La vida contemplativa no puede renunciar a la misión por el hecho de que no puede renunciar a la raíz de toda misión: el testimonio de vida. Nuestra misión en la vida contemplativa se da en la fe y sólo desde la fe puede ser descifrado este testimonio de vida

La entraña de nuestro apostolado es el testimonio de nuestra propia vida, y el fin de ese apostolado es la gloria de Dios. Siendo espejos del Espejo- Jesús, nuestro mejor testimonio  y apostolado vivir en fidelidad al propio carisma

 

Por nuestra consagración participamos en la vida de la Iglesia y nos entregamos totalmente a su misión  Intercedemos  por los miembros vacilantes del cuerpo de Cristo, convirtiéndonos en cooperadoras de la misión evangelizadora de la Iglesia.

 

 

Hemos descubierto a un Dios Señor, Creador, Padre,¡ Amor¡ Un Dios no lejano, un Dios que es un Tu personal siendo nuestra vida un encuentro de intimidad, de relación  profunda de comunión , es un saber no de conceptos aprendidos sin o de relación  vivida, El nos va fundamentando en su  Palabra, Palabra  viva que nos hace vivir realmente la vida

El sabernos no sólo criatura sino hijas de Dios nos lleva a que nuestra vida sea la de personas que se sienten quieridad y que han descubierto la gratuidad del amor del Padre como fuente de nuestra libertad  nos sentimos libres en la obediencia a Dios. Hemos experimentado nuestra debilidad  y su misericordia.
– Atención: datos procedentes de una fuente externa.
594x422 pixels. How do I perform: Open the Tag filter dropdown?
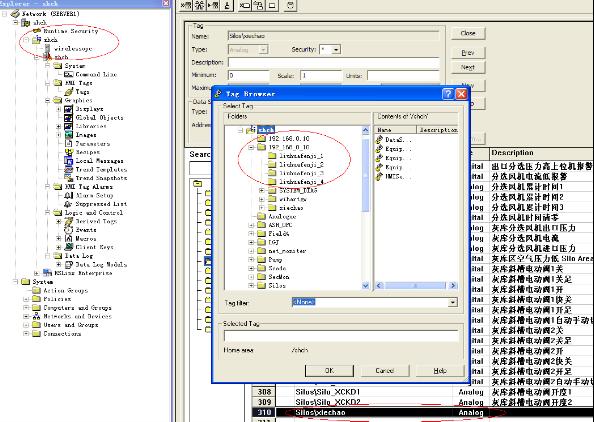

Hemos descubierto nuestro sitio en su plan de salvación viviendo el estado de vida contemplativa como vocación y misión, como camino de transformación llegando a ser imágenes de el mismo, no es huida del mundo sino entrega a su obra, no es egoísmo en la soledad, sino amor, dilatamos nuestro corazón para abrazar desde la oración a la humanidad a la Iglesia, todos tienen sitio y eco en nuestro corazón, no nos evadimos sino que vivimos en disponibilidad, siendo libres por la pobreza podemos amar intensamente a los demás viviendo en fraternidad podemos hacer realidad y proclamar el único y mismo amor que nos une a todos.